Material for the task:
• • • •

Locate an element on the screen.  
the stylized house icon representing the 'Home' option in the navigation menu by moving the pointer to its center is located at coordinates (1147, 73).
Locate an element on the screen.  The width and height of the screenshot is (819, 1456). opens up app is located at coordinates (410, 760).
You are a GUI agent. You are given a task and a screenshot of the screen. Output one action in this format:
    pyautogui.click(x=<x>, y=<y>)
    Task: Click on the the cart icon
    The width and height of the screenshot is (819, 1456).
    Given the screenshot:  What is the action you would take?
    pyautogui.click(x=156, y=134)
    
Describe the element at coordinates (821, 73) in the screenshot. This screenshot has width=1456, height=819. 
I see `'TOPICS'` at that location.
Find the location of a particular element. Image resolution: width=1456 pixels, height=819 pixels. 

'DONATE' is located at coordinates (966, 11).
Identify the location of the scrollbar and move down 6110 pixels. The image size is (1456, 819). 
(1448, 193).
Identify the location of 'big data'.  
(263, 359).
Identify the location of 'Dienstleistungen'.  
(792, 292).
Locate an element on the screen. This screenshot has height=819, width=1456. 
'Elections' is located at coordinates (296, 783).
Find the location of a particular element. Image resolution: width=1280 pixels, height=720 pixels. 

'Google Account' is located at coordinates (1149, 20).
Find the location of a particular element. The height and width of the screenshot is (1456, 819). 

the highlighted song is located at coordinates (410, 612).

• • • •

What is required: Reproduce the entries word for word, from the very start down through the line containing "coordinates (410, 760).", including that line.

Exercise result:
Locate an element on the screen.  
the stylized house icon representing the 'Home' option in the navigation menu by moving the pointer to its center is located at coordinates (1147, 73).
Locate an element on the screen.  The width and height of the screenshot is (819, 1456). opens up app is located at coordinates (410, 760).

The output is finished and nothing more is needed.